▸ **GOAL OF THE EXERCISE**: Exact copies of the lines from the one with "Next (217, 191)" through the last line of the entries, and no pictures, make up the answer.
══ INFORMATION GIVEN
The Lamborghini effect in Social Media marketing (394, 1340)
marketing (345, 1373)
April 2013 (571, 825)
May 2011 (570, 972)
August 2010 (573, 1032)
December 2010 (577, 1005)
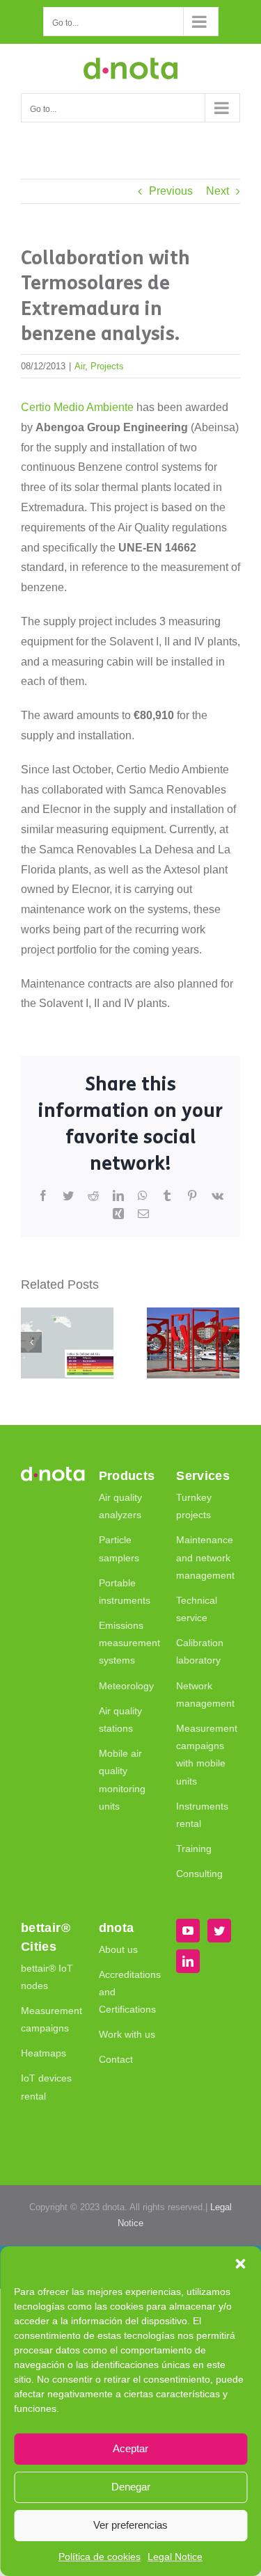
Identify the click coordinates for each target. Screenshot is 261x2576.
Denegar (130, 2487)
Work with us (127, 2034)
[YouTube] (188, 1930)
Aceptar (130, 2448)
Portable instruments (124, 1591)
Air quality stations (120, 1719)
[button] (240, 2264)
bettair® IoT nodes (47, 1977)
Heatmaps (43, 2053)
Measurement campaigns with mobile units (204, 1755)
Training (194, 1848)
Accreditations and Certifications (127, 1992)
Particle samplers (119, 1548)
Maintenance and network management (204, 1557)
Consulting (199, 1873)
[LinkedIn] (188, 1961)
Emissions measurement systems (127, 1643)
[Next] (229, 1342)
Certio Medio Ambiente (77, 407)
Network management (204, 1694)
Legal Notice (175, 2556)
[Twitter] (219, 1930)
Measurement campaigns (49, 2019)
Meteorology (126, 1685)
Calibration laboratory (199, 1651)
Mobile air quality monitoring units (122, 1780)
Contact (116, 2059)
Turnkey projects (194, 1506)
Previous (171, 191)
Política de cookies (99, 2556)
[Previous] (31, 1342)
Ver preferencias (130, 2525)
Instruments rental (202, 1815)
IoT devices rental (46, 2086)
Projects (107, 366)
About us (118, 1949)
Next (217, 191)
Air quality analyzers (120, 1506)
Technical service (196, 1609)
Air (79, 366)
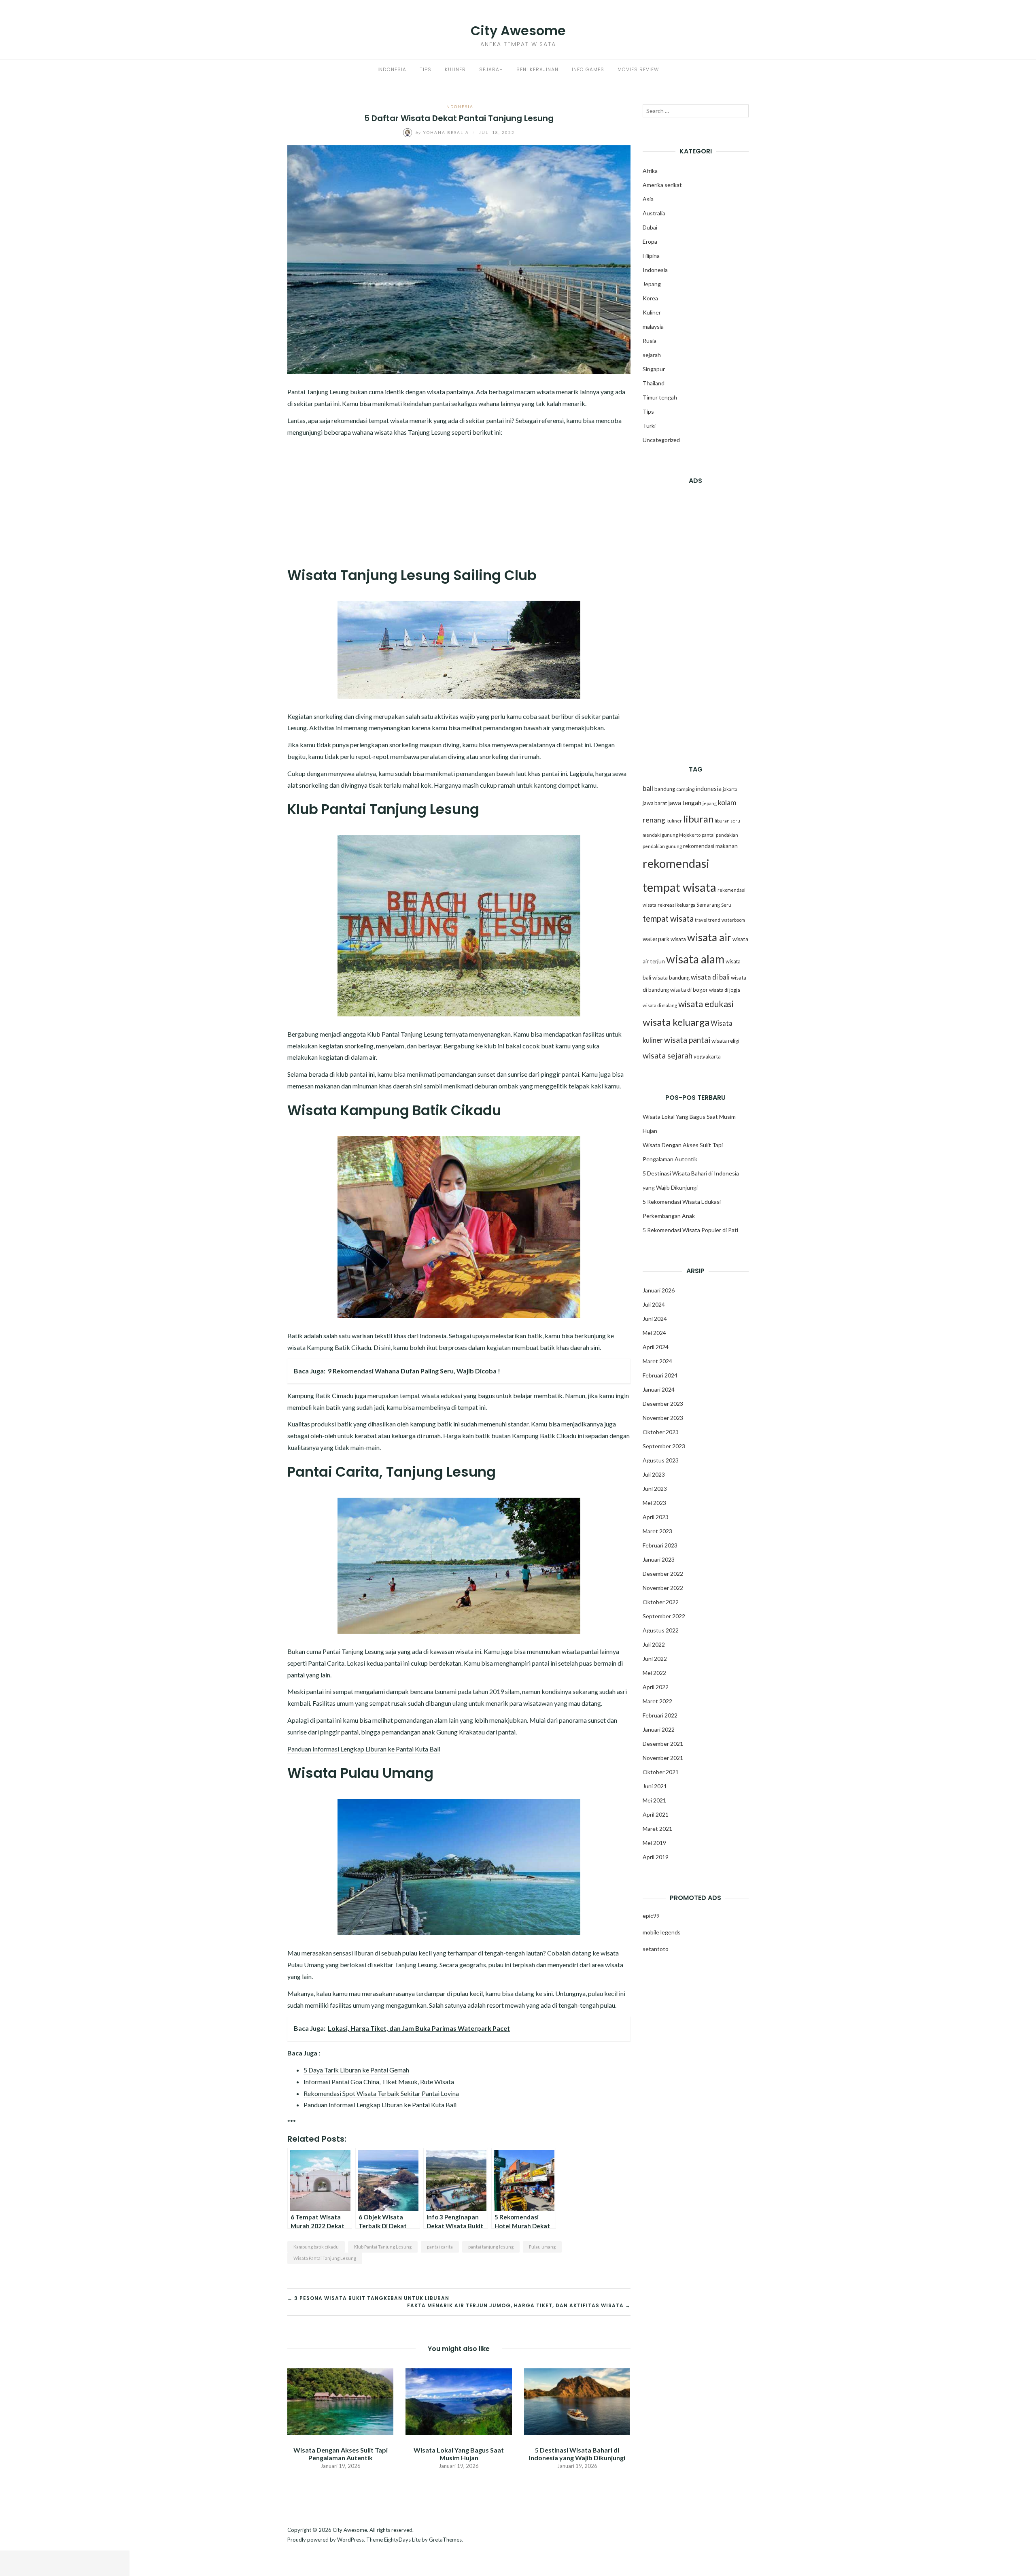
════
▸ **EXPECTED ANSWER**:
Next (217, 191)
Air quality analyzers (120, 1506)
Technical service (196, 1609)
Air (79, 366)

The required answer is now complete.